As it was originally designed, Outer Suburbia and Exurbia was designed to fail in an era where increasing energy efficiency will be a fundamental platform for ongoing growth. However, its possible to retrofit Outer Suburbia and Exurbia to a more sustainable design.
The Design of Exurbia and Outer Suburbia
I’m not going to distinguish between Exurbs and Outer Suburbs here. Exurbs are “residential areas outside of an urban area and beyond suburbia”, like the small three street exurb in which I grew up … and that’s what I automatically think of when I say Exurb, a mix of small residential developments, with farmland on several sides, and housing along state and county highways, with farmland sitting in the middle.
But after I left, Suburban Columbus spilled over the Franklin County / Licking County border, and now it is entirely arbitrary whether you wish to call the place I grew up Outer Suburban or Exurban. The sharp and clear formal distinction between an incorporated suburb and suburban housing in an unincorporated township is a difference that is harder to see on the ground, a the population of a rural township becomes dominated by suburban residential voters.

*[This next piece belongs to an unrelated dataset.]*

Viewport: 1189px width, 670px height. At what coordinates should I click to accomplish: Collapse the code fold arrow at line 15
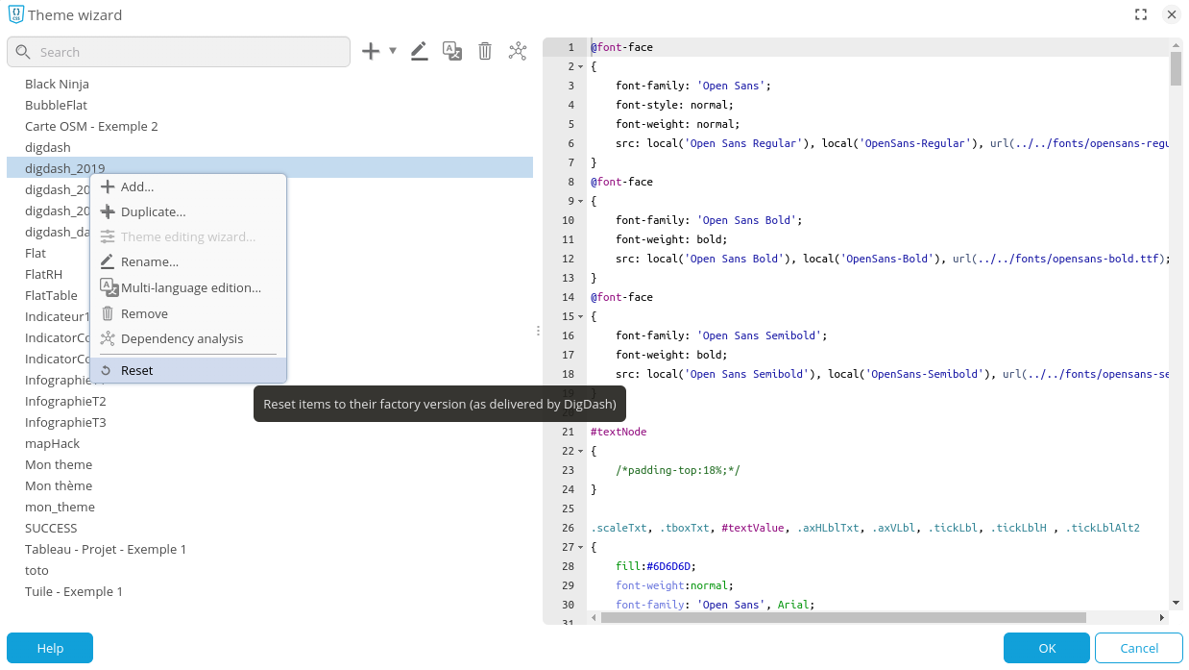581,316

The common feature of the two is the average length of the drives. The length of the drive to get to the supermarket. The length of the drive to get to school. The length of the drive to get to the Mall. The length of the drive to get to work and school. The length of the drive to get … just about “anywhere”.
Outer Suburbia and Exurbia is the twin processes of zoning for single use and “drive until you can afford the housing” taken to their extremes. Exurbia proper may not always be single use, but when the alternative nearby use is corn and soybean fields, or a quarry, or some other rural primary resource extraction, its not an alternative nearby use that you have much reason to visit.
Writing from the Exurban area surrounding the Research Triangle, real estate agent Lynn Hayes says,
I can verify this idea that cheap gasoline made the exurbs possible. When gas prices first shot up in 2004 the market for homes in Chatham County and western Orange County dropped significantly despite the fact that elsewhere the housing boom was still raging unabated. Clients who previously were looking in these areas decided to buy homes closer to their work because of high gas prices.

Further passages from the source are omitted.